Seminar Series talks are free and open to faculty, graduate students, and advanced undergraduate students

New 2-parameter families of advanced forecasting functions: seasonal/nonseasonal models, comparison to the exponential smoothing and ARIMA models, and application to stock market data

Friday, September 30, 2022

Time: 11:00 a.m. to 12:00 p.m. central time

Location: Ruan Conference Room – lower level (Chambers Hall 600 Foster Street)

Speaker: Nabil Kahouadji, Associate Professor of Mathematics, Northeastern Illinois University

Abstract: We introduce twenty-four new two-parameter families of advanced time series forecasting functions, using three forecast estimate methods along with eight optimization criteria. We also introduce the concept of powering and derive non-seasonal and seasonal time series models with examples in education, sales, economics, industry and finance. We compare the performance of our twenty-four functions/models to both exponential smoothing and ARIMA models using non-seasonal and seasonal time series. We show in particular that our models not only do not require a decomposition of a seasonal time series into trend, seasonal and random components, but also leads to substantially lower sum of absolute error and a higher number of closer forecasts than both Holt--Winters and ARIMA models. Finally, we apply and compare the performance of our twenty-four models using five-year stock market data of 467 companies of the S&P500.

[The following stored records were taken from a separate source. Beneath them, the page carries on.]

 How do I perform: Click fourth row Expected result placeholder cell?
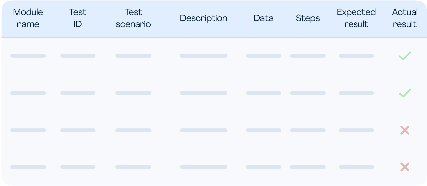(356, 167)
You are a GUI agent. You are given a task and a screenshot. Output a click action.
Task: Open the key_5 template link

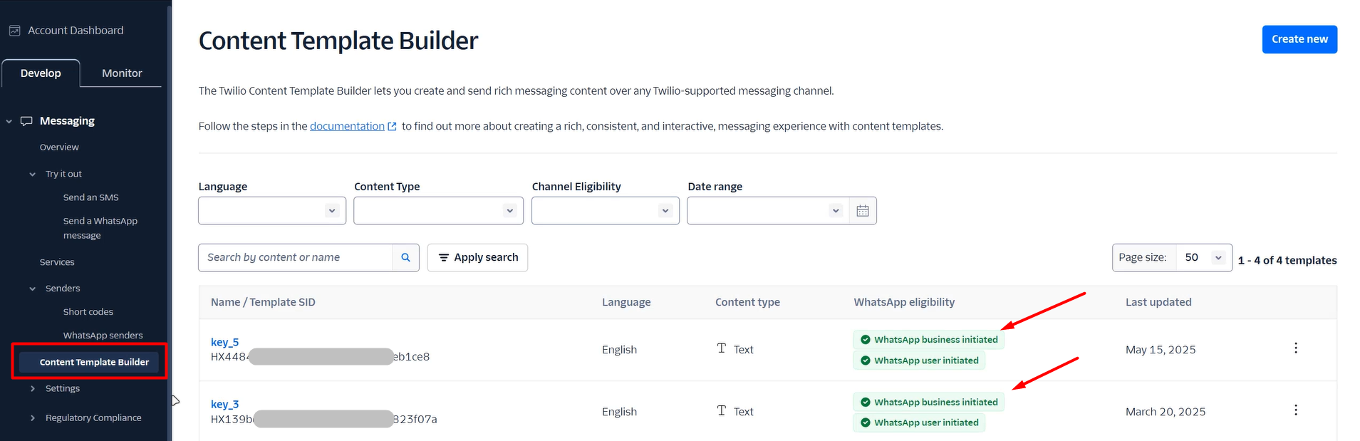point(224,342)
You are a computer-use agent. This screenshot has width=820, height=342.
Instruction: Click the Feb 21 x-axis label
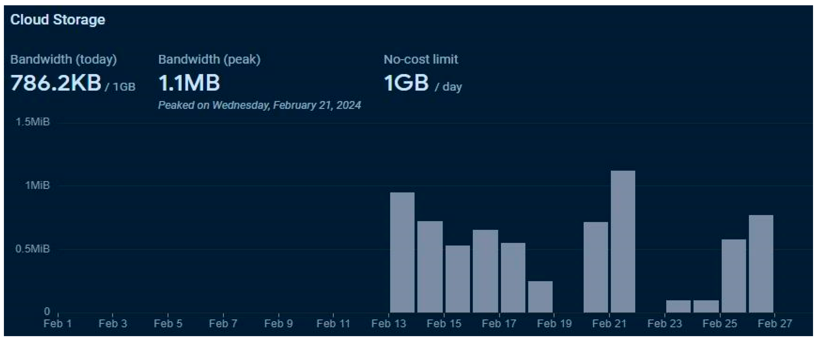(609, 324)
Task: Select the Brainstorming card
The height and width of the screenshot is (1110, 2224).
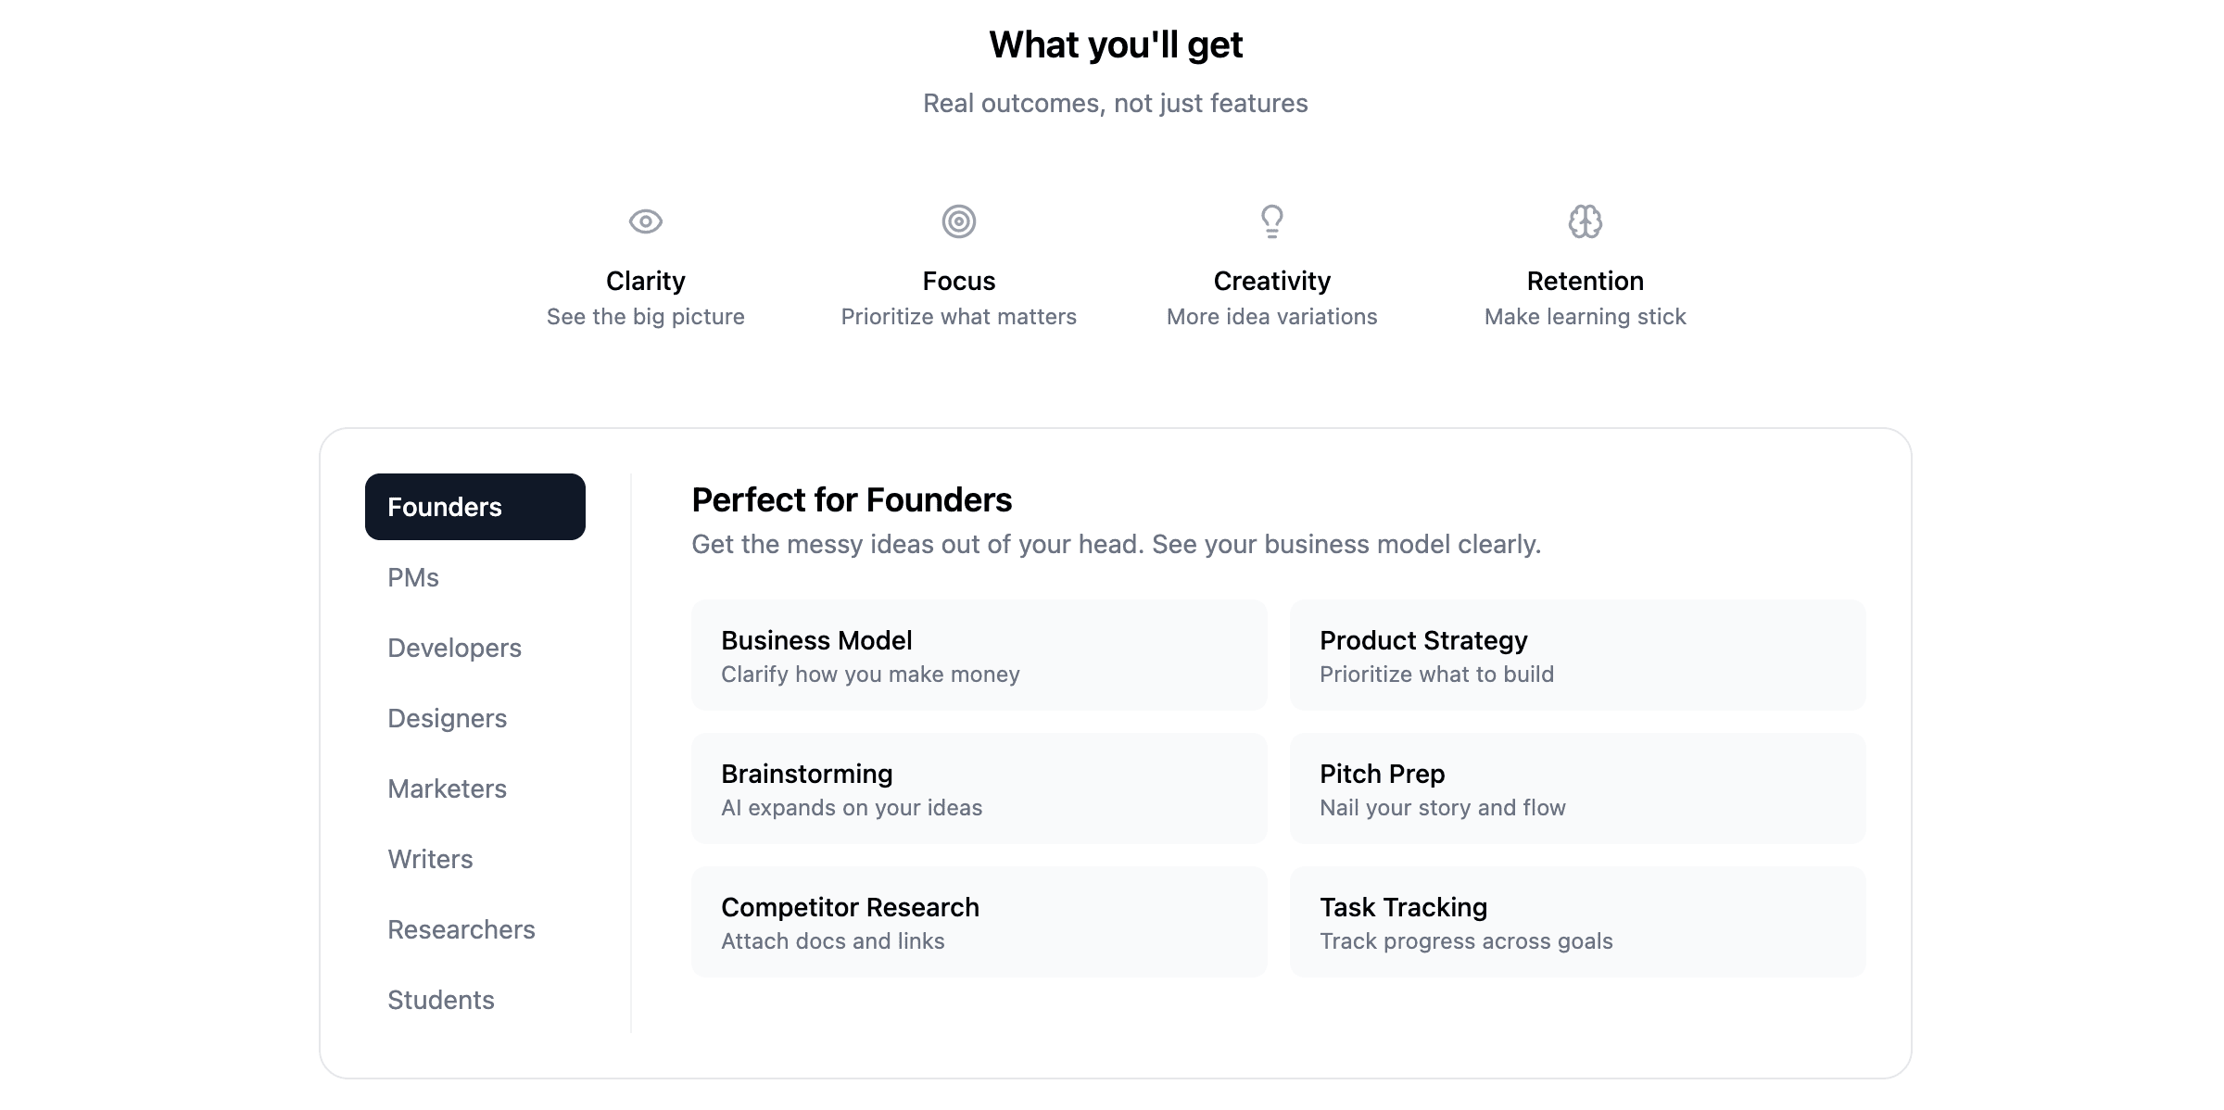Action: (979, 788)
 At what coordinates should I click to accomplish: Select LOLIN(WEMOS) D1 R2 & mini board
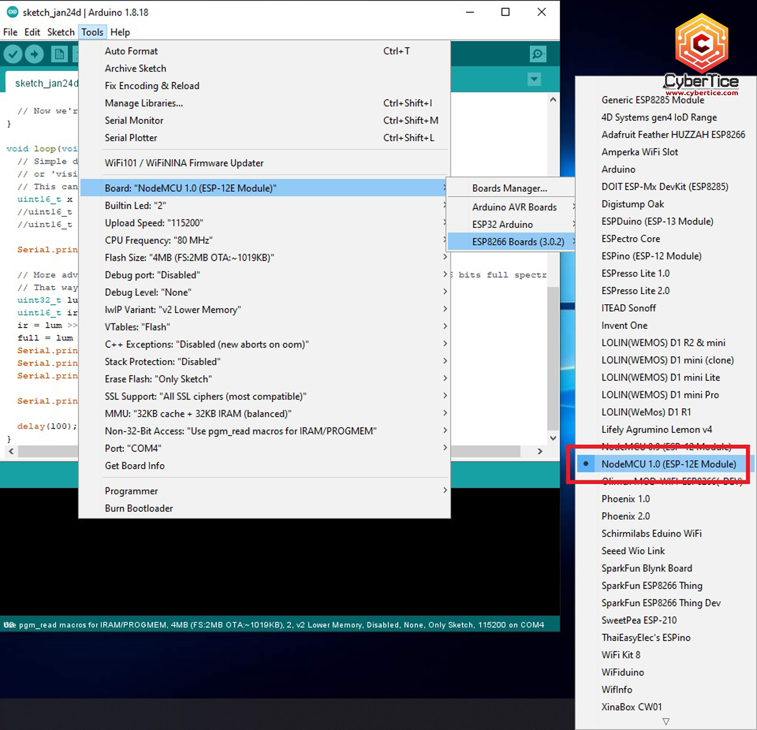[x=663, y=343]
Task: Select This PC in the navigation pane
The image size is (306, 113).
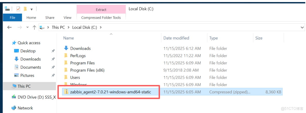Action: (x=24, y=86)
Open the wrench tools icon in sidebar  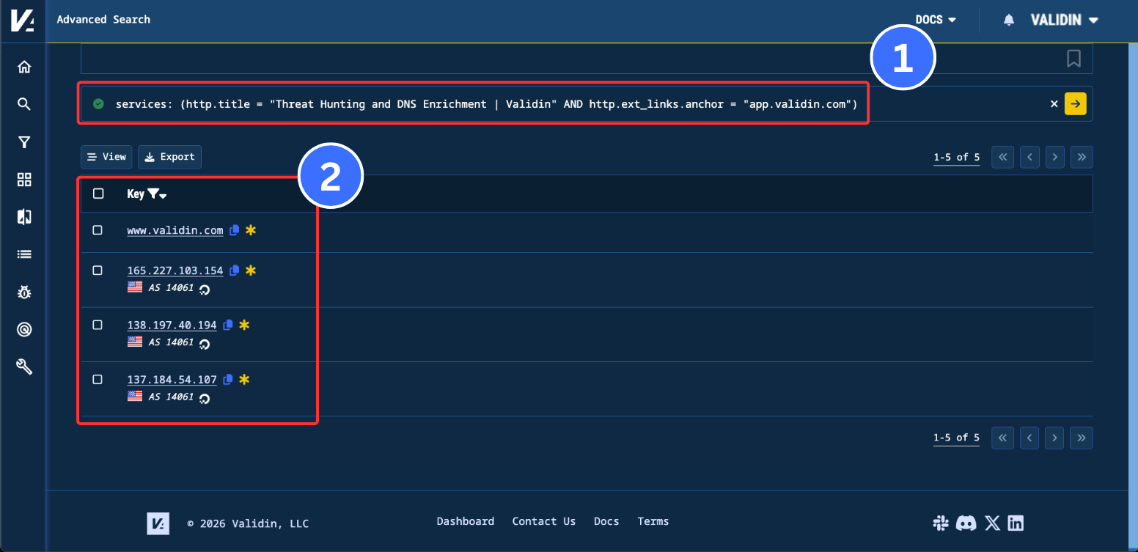tap(23, 367)
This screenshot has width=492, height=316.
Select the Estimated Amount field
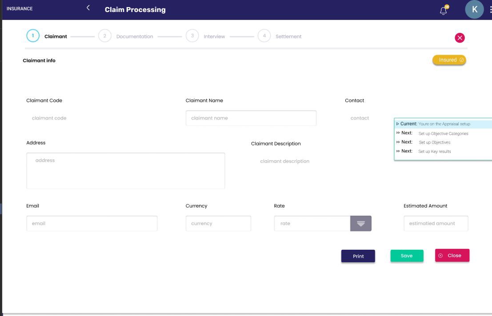click(x=436, y=224)
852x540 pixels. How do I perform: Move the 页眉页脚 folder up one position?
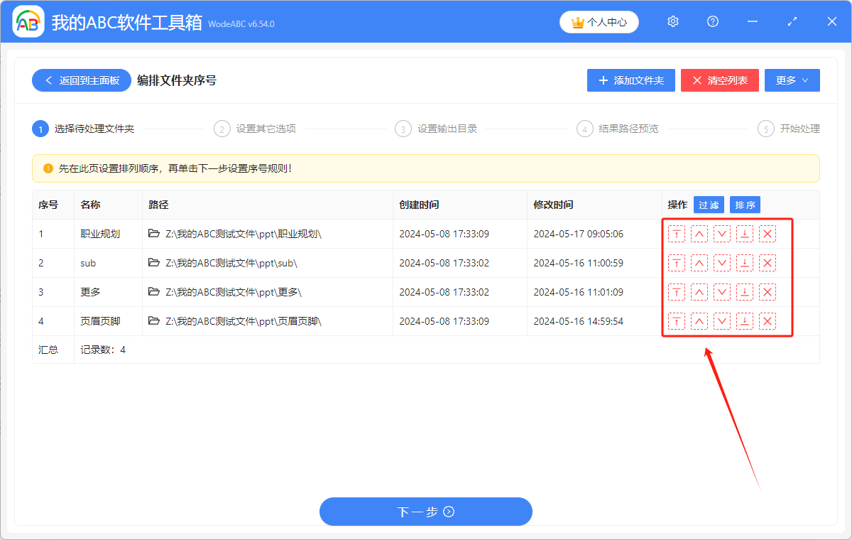pos(699,320)
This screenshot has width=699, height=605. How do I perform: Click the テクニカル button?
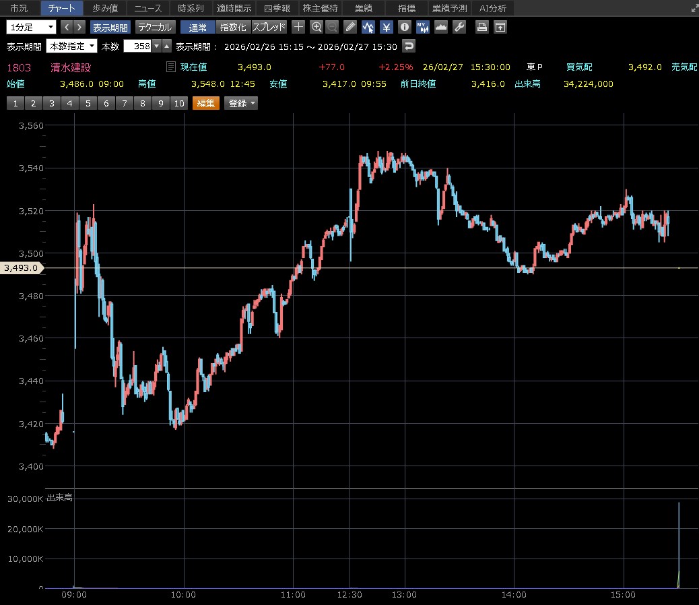(156, 27)
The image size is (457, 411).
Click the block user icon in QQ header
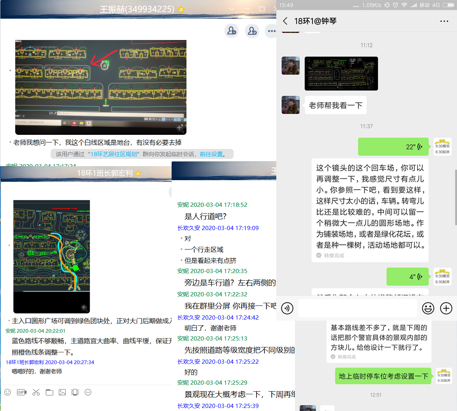click(252, 31)
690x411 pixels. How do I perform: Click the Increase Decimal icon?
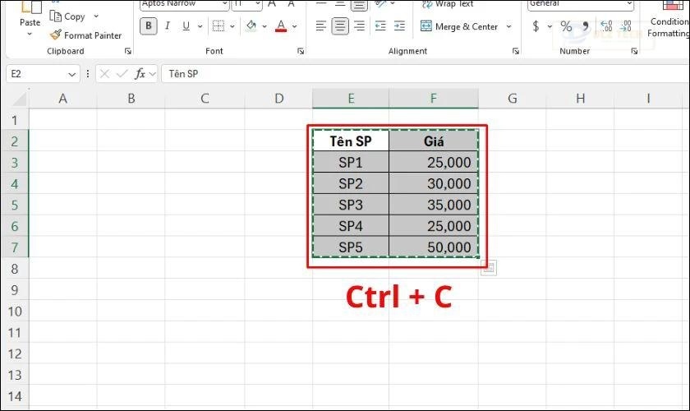pyautogui.click(x=606, y=26)
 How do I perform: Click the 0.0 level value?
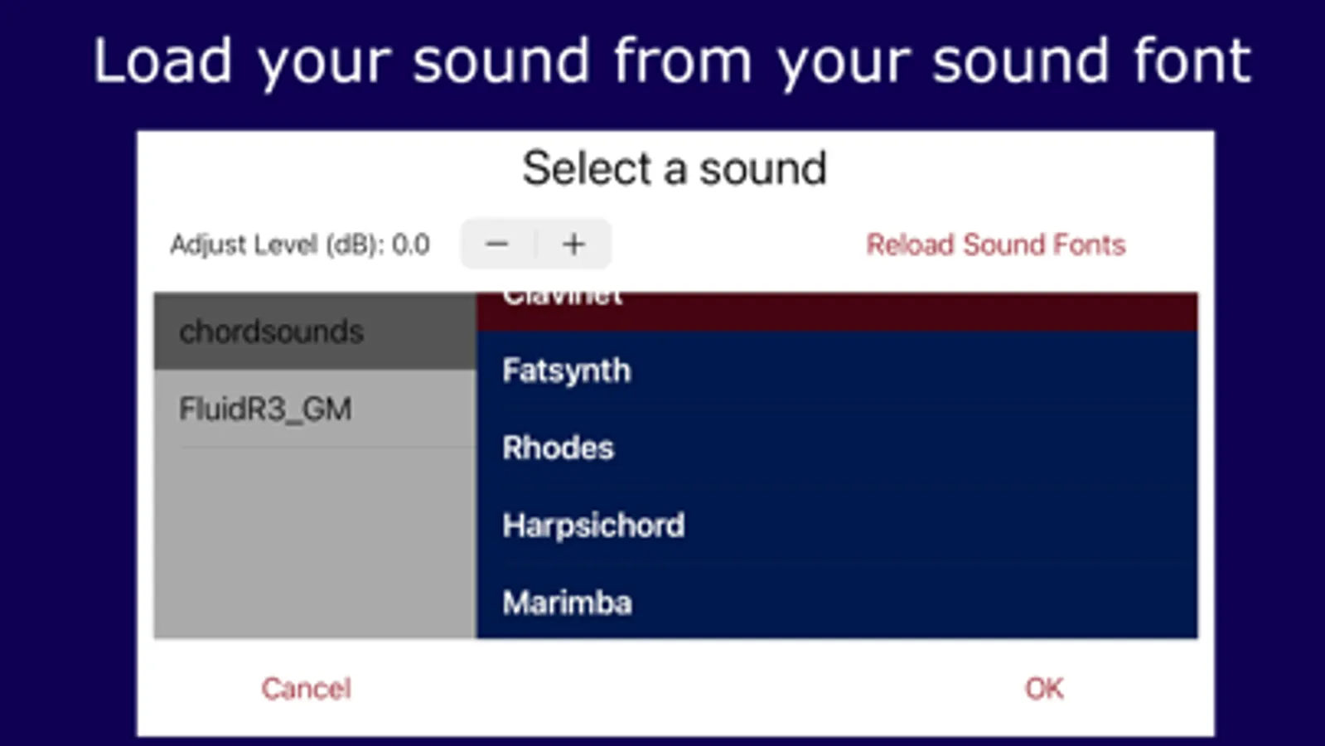point(411,245)
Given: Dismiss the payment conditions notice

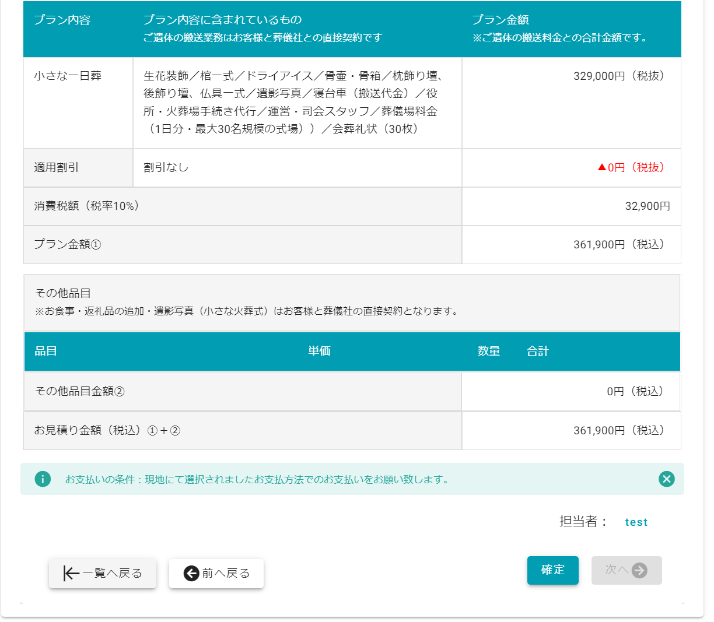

This talk will be given in person on Northwestern's Evanston campus at the location listed above.

From Experimentation to Causal Learning: Applied Research in Tech Industry

Friday, October 7, 2022

Time: 11:00 a.m. to 12:00 p.m. central time

Location: Ruan Conference Room – lower level (Chambers Hall 600 Foster Street)

Speaker: Zhenyu Zhao, Data Science Director at Tencent, Ph.D. Department of Statistics, Northwestern University

Abstract: Nowadays, experimentation is an essential method for making decisions and improving user experience based on causal effects in the tech industry. In the meanwhile, causal learning has been gaining momentum in the recent few years.

This talk will discuss two applied research topics: 1) sequential testing in experimentation and 2) feature selection methods for uplift modeling (a causal learning model); to illustrate how applied research is carried out to address real business problems in practice.

This talk will be given in person on Northwestern's Evanston campus.

It’s Not What We Said, It’s Not What They Heard, It’s What They Say They Heard

Friday, October 14, 2022

Time: 11:00 a.m. to 12:00 p.m. central time

Location: Ruan Conference Room – lower level (Chambers Hall 600 Foster Street)

Speaker: Barry D. Nussbaum, Adjunct Professor, University of Maryland Baltimore County, Chief Statistician, US Environmental Protection Agency (Retired), 2017 President, American Statistical Association

Abstract: Statisticians have long known that success in our profession frequently depends on our ability to succinctly explain our results so decision makers may correctly integrate our efforts into their actions.  However, this is no longer enough.  While we still must make sure that we carefully present results and conclusions, the real difficulty is what the recipient thinks we just said.   The situation becomes more challenging in the age of “big data”.  This presentation will discuss what to do, and what not to do.  Examples, including those used in court cases, executive documents, and material presented for the President of the United States, will illustrate the principles.

This talk will be given in person on Northwestern's Evanston campus at the location listed above.

Ultrahigh Dimensional Variable Selection for Bayesian Mixed‐type Multivariate Generalized Linear Models

Friday, October 28, 2022

Time: 11:00 a.m. to 12:00 p.m. central time

Location: Ruan Conference Room – lower level (Chambers Hall 600 Foster Street)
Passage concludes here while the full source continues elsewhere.